Reputation: 504
I have a list of string like so:
batch1, batch2, batch3, batch10, batch11
I am trying to add a 0 before the single digits batch01, batch02, batch03, batch10, batch11
I have found many similar questions and tried to write my own regex. I am very close, but I can't quite make it do what I want.
Batch <- gsub('(.{5})([0-9]{1}\\b)','\\10\\2', Batch)
outputs batch01, batch02, batch 03, batch100, batch110
\\s
instead of \\b
doesn't change any values
sampleNames$Batch <- gsub('(.{5})([0-9]{1})','\\10\\2', sampleNames$Batch)

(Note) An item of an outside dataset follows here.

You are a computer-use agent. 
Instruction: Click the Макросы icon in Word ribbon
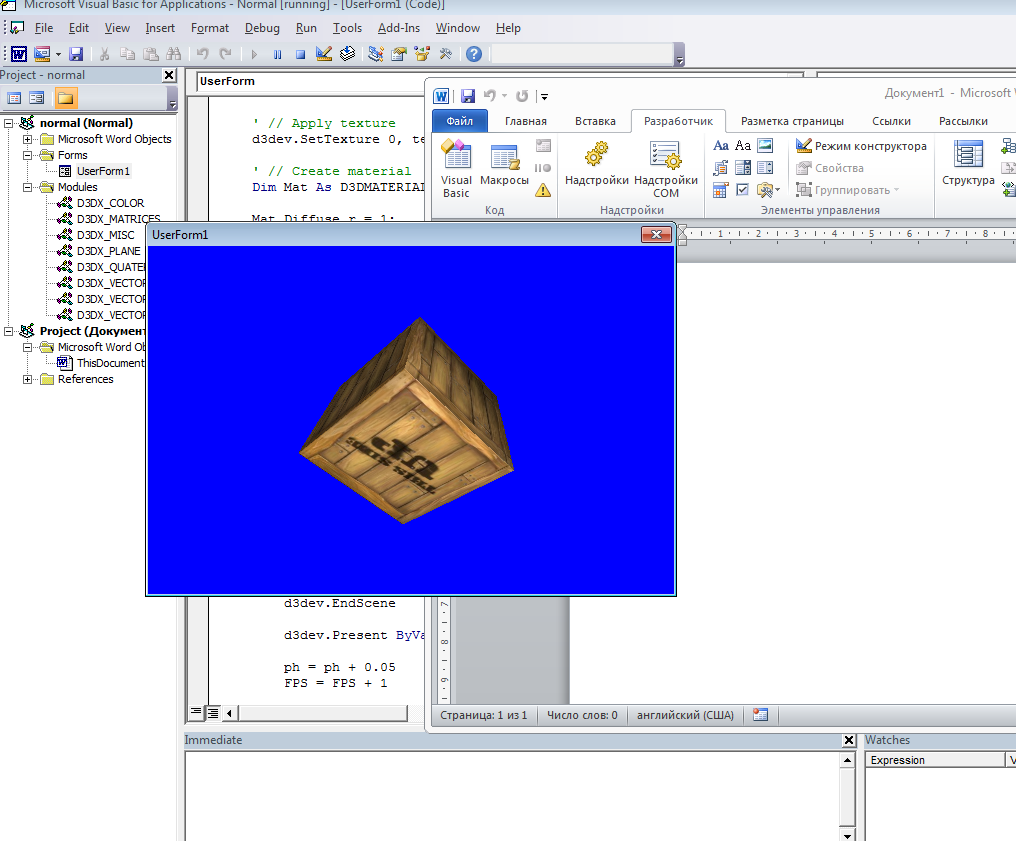[x=504, y=167]
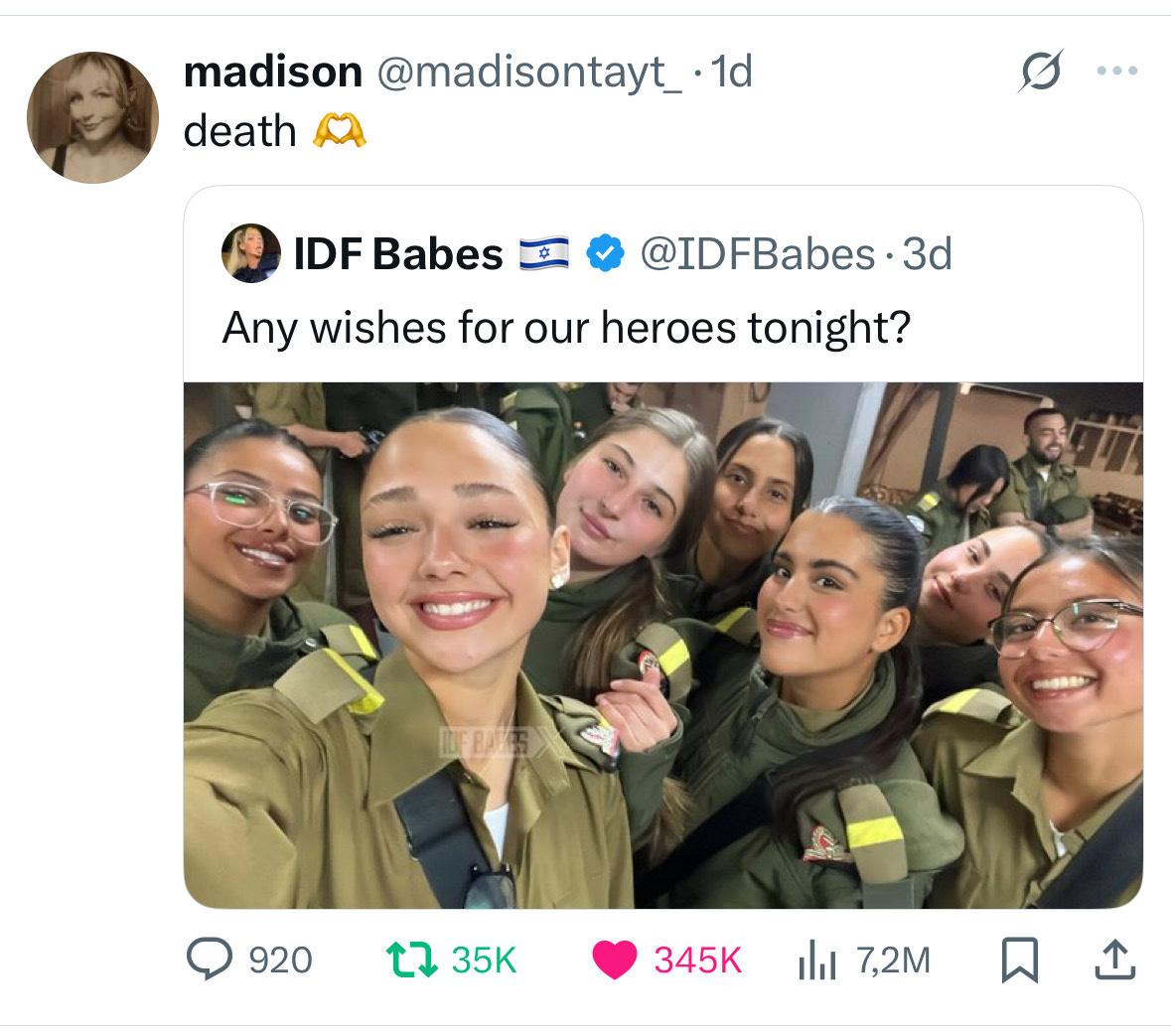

outputs bacth01, batch02, batch03, batch010, batch011
I've played around with a few other versions but I cannot seem to get it correct. I know this is a somewhat repetitive question, but I have not been able to alter previous solutions to do what I need to do.
Upvotes: 2
Views: 102
Reputation: 21908
You can also use the following solution:
sapply(vec, function(x) {
d <- gsub("([[:alpha:]]+)(\\d)", "\\2", x)
if(nchar(d) == 1) {
gsub("([[:alpha:]]+)(\\d)", "\\10\\2", x)
} else {
x
}
})
batch1 batch2 batch3 batch10 batch11
"batch01" "batch02" "batch03" "batch10" "batch11"
Upvotes: 1
Reputation: 18611
Use
sampleNames$Batch <- sub("(\\D|^)(\\d)$", "\\10\\2", sampleNames$Batch, perl=TRUE)
See regex proof.
EXPLANATION
--------------------------------------------------------------------------------
( group and capture to \1:
--------------------------------------------------------------------------------
\D non-digits (all but 0-9)
--------------------------------------------------------------------------------
| OR
--------------------------------------------------------------------------------
^ the beginning of the string
--------------------------------------------------------------------------------
) end of \1
--------------------------------------------------------------------------------
( group and capture to \2:
--------------------------------------------------------------------------------
\d digits (0-9)
--------------------------------------------------------------------------------
) end of \2
--------------------------------------------------------------------------------
$ before an optional \n, and the end of the
string
Upvotes: 1
Reputation: 887028
We can capture the last digit and the lower case letter before it as two groups, then in the replacement specify the backreference of the groups and the 0 in between. Thus, it won't match the ones having two digits at the end of the string
sub("([a-z])(\\d)$", "\\10\\2", Batch)
[1] "batch01" "batch02" "batch03" "batch10" "batch11"
Or we may use sprintf/str_pad
with str_replace
library(stringr)
str_replace(Batch, "\\d+$", function(x) sprintf("%02d", as.numeric(x)))
[1] "batch01" "batch02" "batch03" "batch10" "batch11"
Batch <- c("batch1", "batch2", "batch3", "batch10", "batch11")
Upvotes: 1